Floyd Mayweather, Andre Ward headline International Boxing Hall of Fame’s Class of 2021

Unbeaten multi-division champions Floyd Mayweather and Andre Ward are the headliners in a spectacular 13-person class that was elected to the International Boxing Hall of Fame’s Class of 2021 on Tuesday.

Mayweather won world titles in five weight classes — super featherweight, lightweight, super lightweight, welterweight and super welterweight — while going 50-0 with 27 knockouts and establishing himself as the greatest boxer of his era.

Ward was 32-0 with 16 knockouts and won titles at super middleweight and light heavyweight.

Also elected in the men’s modern category was former heavyweight champion Wladimir Klitschko, who thus joins his older brother, Vitali, in the Hall of Fame. Women’s modern boxers elected were Laila Ali and Ann Wolfe. Ali is the daughter of the legendary Hall of Famer Muhammad Ali.

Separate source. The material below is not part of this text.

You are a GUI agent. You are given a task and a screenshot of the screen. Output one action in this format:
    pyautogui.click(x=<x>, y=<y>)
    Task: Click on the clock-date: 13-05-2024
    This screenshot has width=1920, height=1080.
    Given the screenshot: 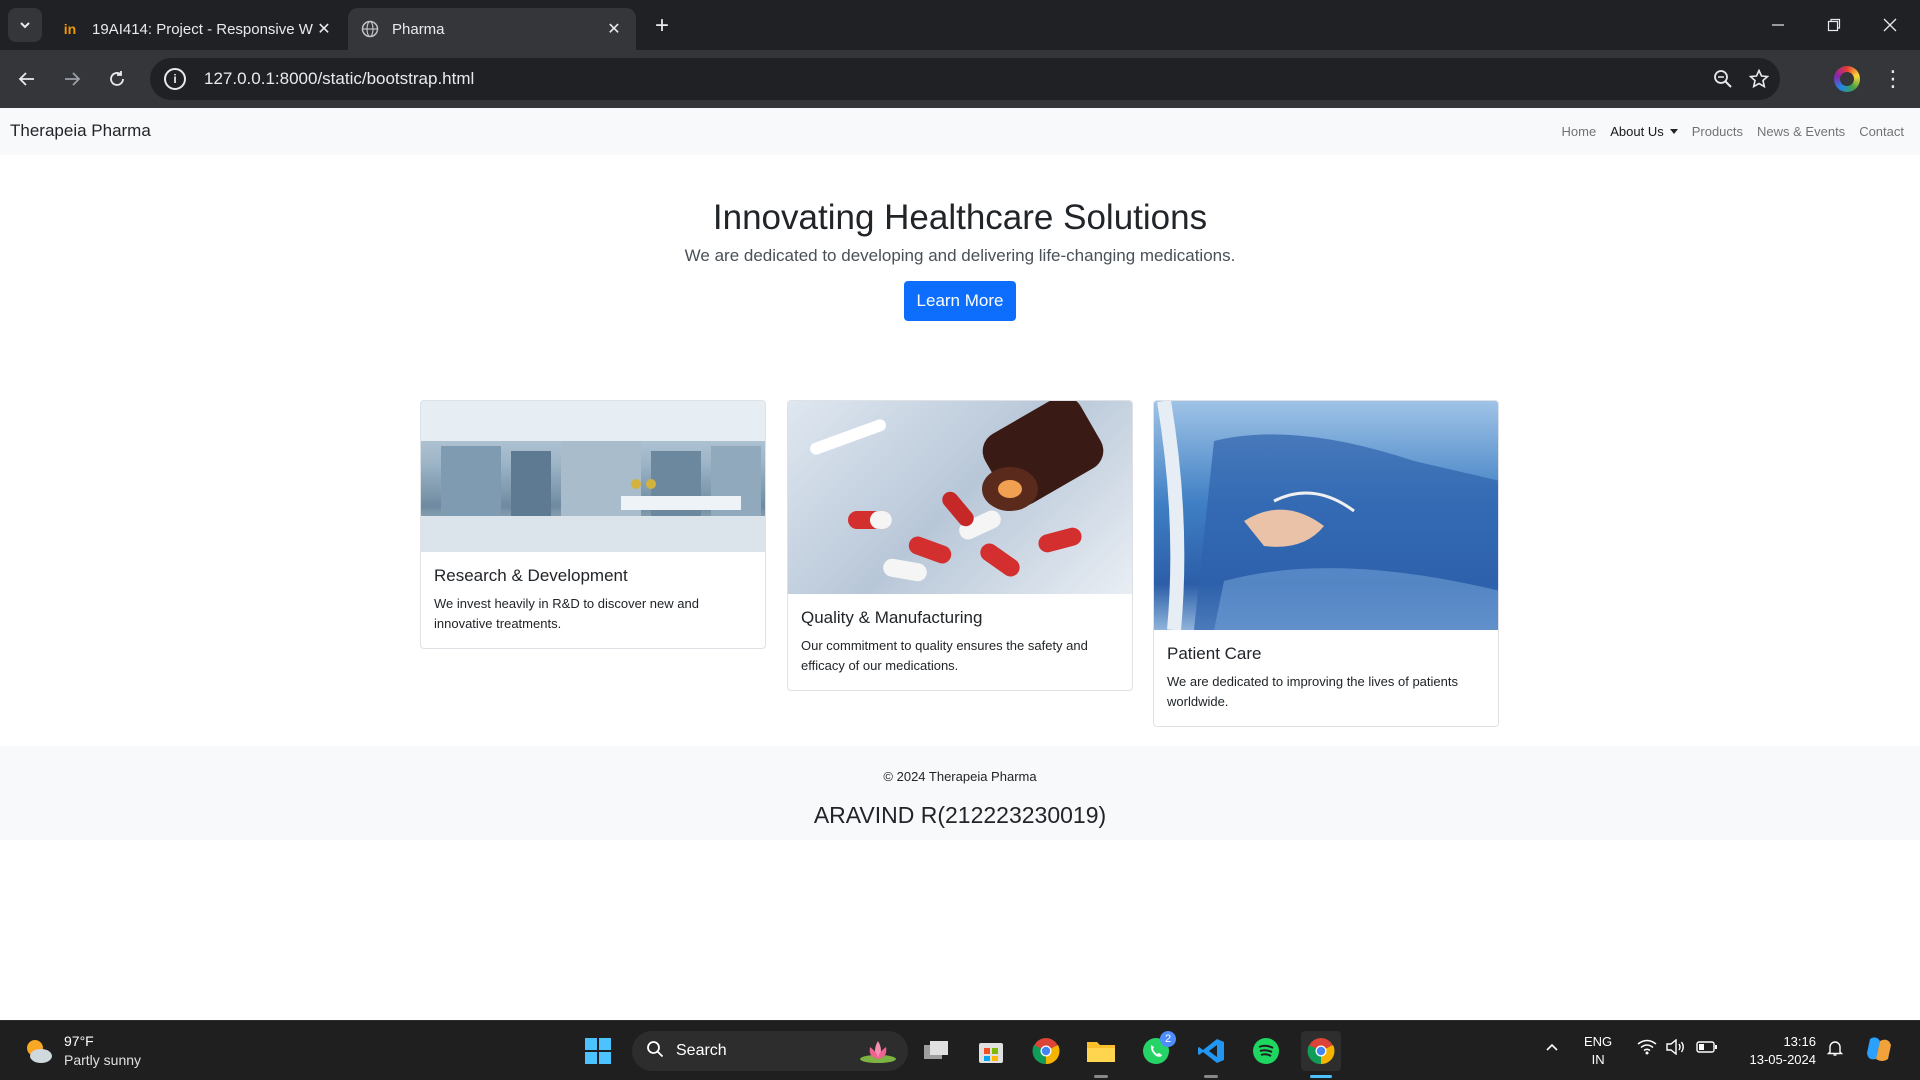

Others elected were boxers Davey Moore, Jackie Tonawanda and Miriam Trimiar, as well as cut man Freddie Brown, trainer/manager Jackie McCoy, journalist George Kimball and Showtime television executive Jay Larkin.

“It is a great honor for me to be inducted into the International Boxing Hall of Fame as a first-ballot nominee and a member of the 2021 class,” Mayweather said. “Throughout my career, I gave everything I could to the sport of boxing, and now, to be recognized by one of the most prestigious honors in the sport for that hard work and dedication is very humbling. I am looking forward to attending the Hall of Fame Induction Weekend in June and being honored alongside the other members of the class of 2021, too.”

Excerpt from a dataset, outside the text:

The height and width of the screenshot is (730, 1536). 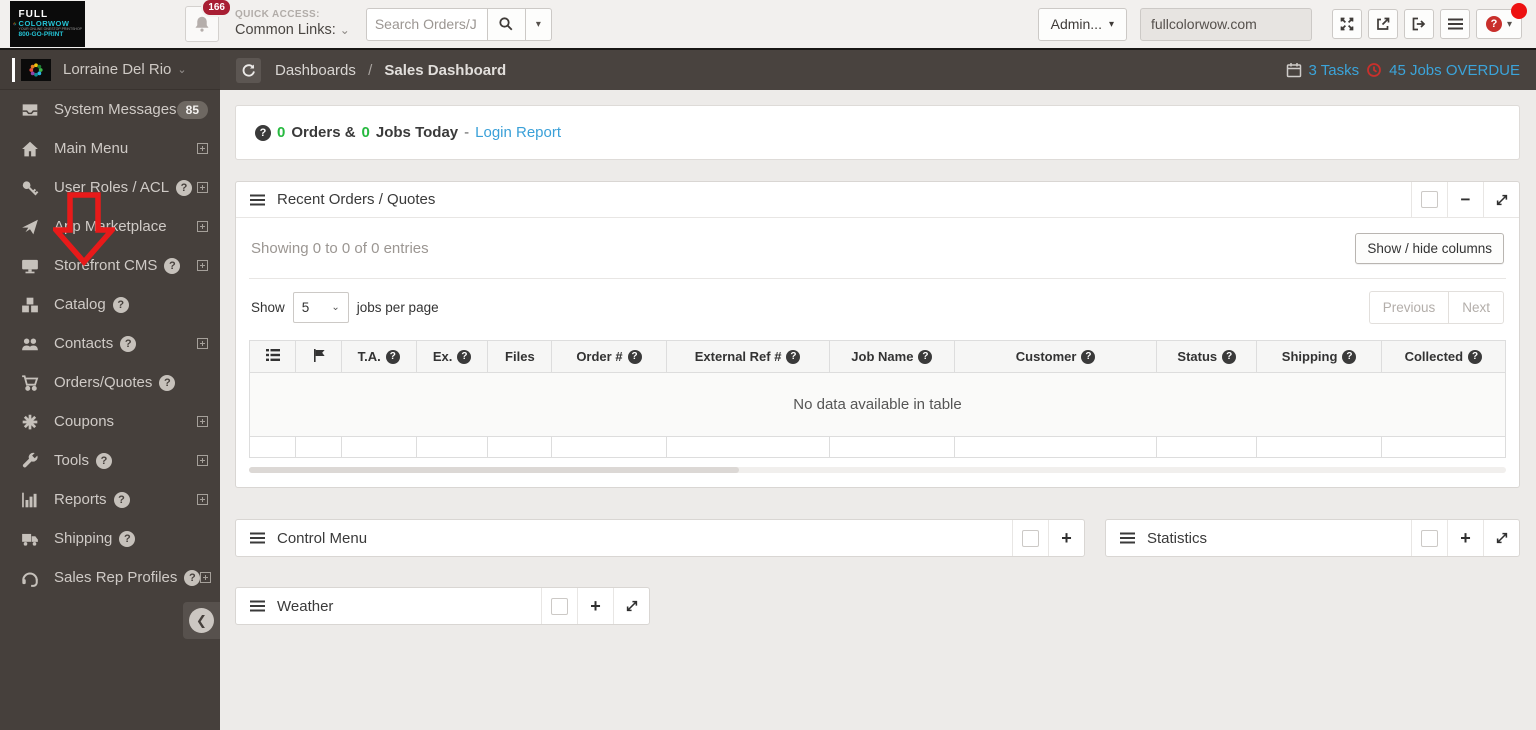 What do you see at coordinates (15, 24) in the screenshot?
I see `logo-dots-icon` at bounding box center [15, 24].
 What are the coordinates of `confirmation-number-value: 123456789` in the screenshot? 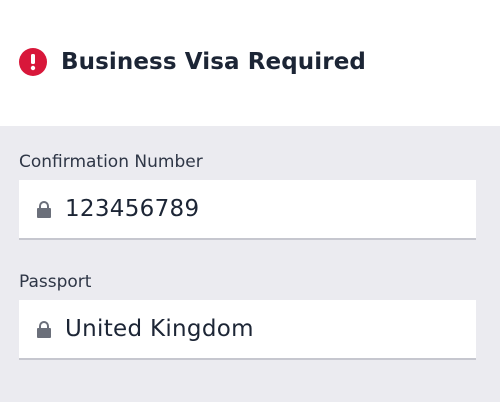 It's located at (132, 209).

Ward, who is now a television boxing analyst for ESPN, is the last American male to win a gold medal in Olympic boxing. He captured gold at the 2004 Games in Athens, Greece.

He debuted as a pro as a middleweight, but found his niche once he moved to super middleweight. He won Showtime’s Super Six tournament and after a dominant run at 168 pounds, he moved up and became light heavyweight champion, as well.

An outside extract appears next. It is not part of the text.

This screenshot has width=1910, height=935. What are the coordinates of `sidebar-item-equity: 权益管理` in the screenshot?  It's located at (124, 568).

He was as complete of a boxer as there was in the game and was known for his thorough preparation.

“I’ve been waiting for this call for most of my life,” Ward said. “It finally came. I’m a first-ballot Hall of Famer. God has been good to me. I can finally rest now. This chapter of my life is complete.”

Klitschko, a 1996 super heavyweight gold medalist at the Atlanta Olympic Games, went 64-5 as a pro with 44 knockouts. He is best known for his streak of 18 consecutive successful title defenses.

He defeated 10 men who at one point in their careers held a version of the heavyweight title.

“Thank you for the great news; it is an honor to be a Hall of Famer,” Klitschko said. “I’m so impressed with the dedication and passion the Village of Canastota has for boxing. All of the champions feel so honored and blessed to be in the Hall of Fame. It’s amazing.”

Ali followed her famous father’s footsteps into boxing and became arguably the greatest female boxer of her time. She was 24-0 with 21 knockouts and headlined the first card featuring women in the main event when she defeated Jacqui Frazier-Lyde in 2001. Frazier-Lyde is the daughter of Joe Frazier, her father’s fiercest rival.

“Being that my father was also inducted many years ago, it makes this honor extra special to me,” Ali said. “I learned so much inside the ring that I have applied to every area of my life outside of the ring. Boxing will forever be my first love … and knowing that I will be on the Hall of Fame Wall, inspiring others who come behind me for years to come, is a blessing that I will never take for granted.”